-- Stored data entries --
*** Block opens ***

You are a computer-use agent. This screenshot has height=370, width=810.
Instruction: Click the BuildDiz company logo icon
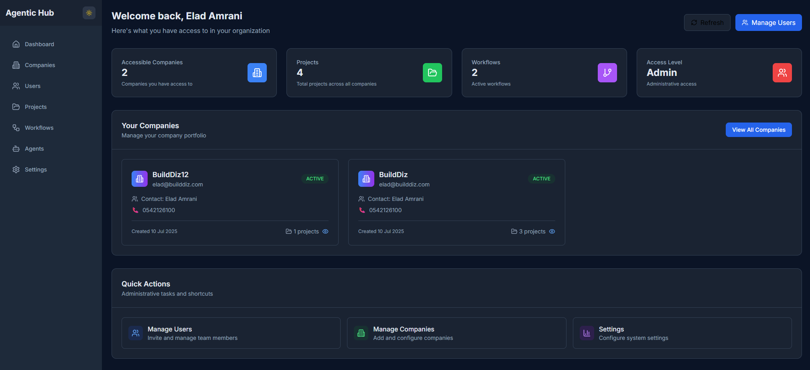(366, 179)
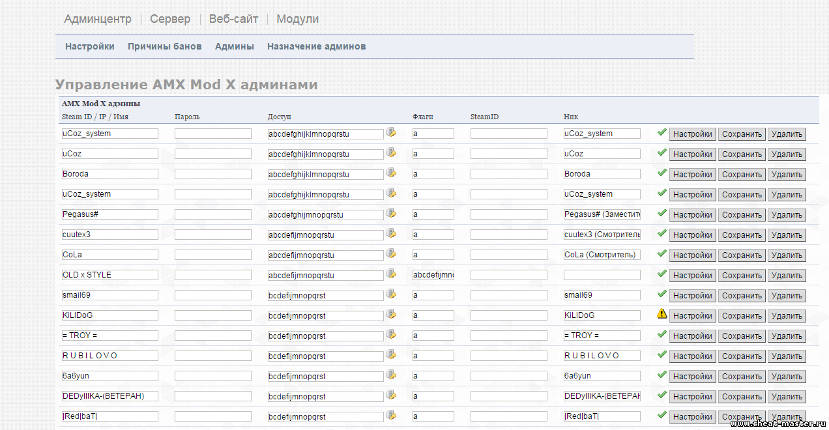Click the empty Ник field for OLD x STYLE

coord(602,275)
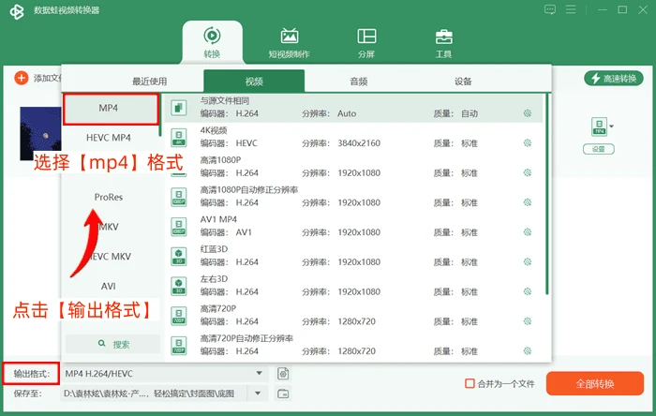
Task: Click the 全部转换 button
Action: [594, 383]
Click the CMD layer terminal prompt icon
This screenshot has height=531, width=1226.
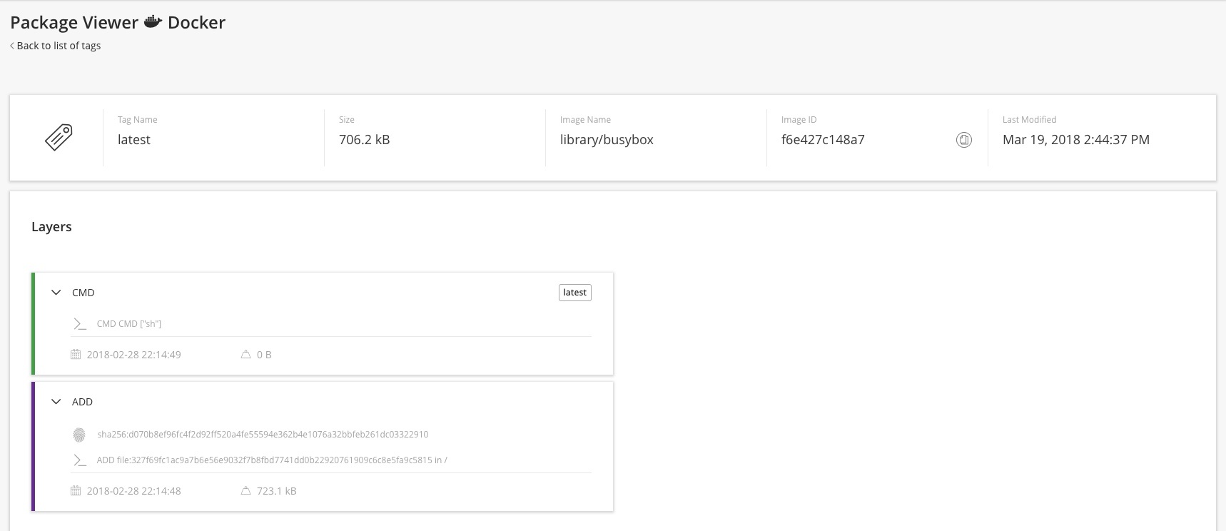click(x=80, y=324)
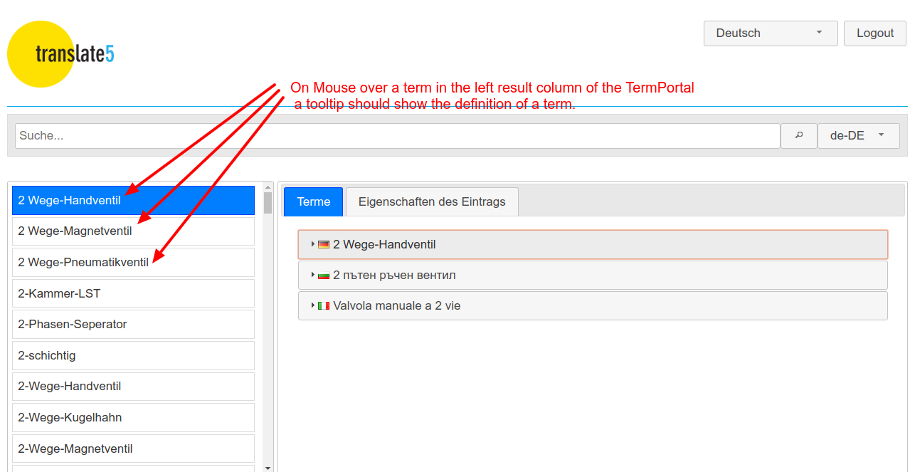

*** Block closes ***

-- Problem to work on --
Repeat exactly the lines from the one holding "Instruction: Click the" through the last line of the entries, both included; the pictures do not belong in the copy.

-- Answer for the task --
Instruction: Click the BuildDiz company logo icon
(366, 179)
Click the empty Ник field for OLD x STYLE

coord(602,275)
Task: Click the 全部转换 button
Action: [594, 383]
Click the CMD layer terminal prompt icon
This screenshot has height=531, width=1226.
click(x=80, y=324)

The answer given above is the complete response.